**TO BE DONE:**
Reproduce the lines starting with the one that contains "The image size is (1024, 640)." and running through the end of the records, both ends included.

**WORKING DATA:**
%%

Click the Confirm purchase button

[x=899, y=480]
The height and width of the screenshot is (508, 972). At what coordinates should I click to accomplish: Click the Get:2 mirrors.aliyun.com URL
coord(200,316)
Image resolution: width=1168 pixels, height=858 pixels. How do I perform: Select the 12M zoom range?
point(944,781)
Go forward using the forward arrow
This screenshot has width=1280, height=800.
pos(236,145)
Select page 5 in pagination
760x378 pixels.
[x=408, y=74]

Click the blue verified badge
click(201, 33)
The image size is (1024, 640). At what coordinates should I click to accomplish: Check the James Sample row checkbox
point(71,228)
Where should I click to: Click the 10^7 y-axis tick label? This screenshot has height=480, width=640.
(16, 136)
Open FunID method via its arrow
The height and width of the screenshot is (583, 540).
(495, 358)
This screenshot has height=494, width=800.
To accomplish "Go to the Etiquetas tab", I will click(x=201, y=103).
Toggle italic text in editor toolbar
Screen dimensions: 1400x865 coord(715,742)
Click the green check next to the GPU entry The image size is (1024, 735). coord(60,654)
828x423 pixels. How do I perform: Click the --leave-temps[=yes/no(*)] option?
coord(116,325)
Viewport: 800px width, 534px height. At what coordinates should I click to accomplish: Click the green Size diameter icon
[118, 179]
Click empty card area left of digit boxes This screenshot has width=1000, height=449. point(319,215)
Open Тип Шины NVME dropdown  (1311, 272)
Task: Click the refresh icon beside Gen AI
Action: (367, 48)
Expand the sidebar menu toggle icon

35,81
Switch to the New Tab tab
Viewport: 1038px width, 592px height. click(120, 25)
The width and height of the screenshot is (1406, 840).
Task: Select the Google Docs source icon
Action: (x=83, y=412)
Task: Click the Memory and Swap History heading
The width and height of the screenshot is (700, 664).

%%

**SOLUTION FOR THIS EXERCISE:**
The image size is (1024, 640). At what coordinates should I click to accomplish: Check the James Sample row checkbox
point(71,228)
Where should I click to: Click the 10^7 y-axis tick label? This screenshot has height=480, width=640.
(16, 136)
Open FunID method via its arrow
The height and width of the screenshot is (583, 540).
(495, 358)
This screenshot has height=494, width=800.
To accomplish "Go to the Etiquetas tab", I will click(x=201, y=103).
Toggle italic text in editor toolbar
Screen dimensions: 1400x865 coord(715,742)
Click the green check next to the GPU entry The image size is (1024, 735). coord(60,654)
828x423 pixels. How do I perform: Click the --leave-temps[=yes/no(*)] option?
coord(116,325)
Viewport: 800px width, 534px height. At what coordinates should I click to accomplish: Click the green Size diameter icon
[118, 179]
Click empty card area left of digit boxes This screenshot has width=1000, height=449. point(319,215)
Open Тип Шины NVME dropdown  (1311, 272)
Task: Click the refresh icon beside Gen AI
Action: (367, 48)
Expand the sidebar menu toggle icon

35,81
Switch to the New Tab tab
Viewport: 1038px width, 592px height. click(120, 25)
The width and height of the screenshot is (1406, 840).
Task: Select the Google Docs source icon
Action: (x=83, y=412)
Task: Click the Memory and Swap History heading
The width and height of the screenshot is (700, 664).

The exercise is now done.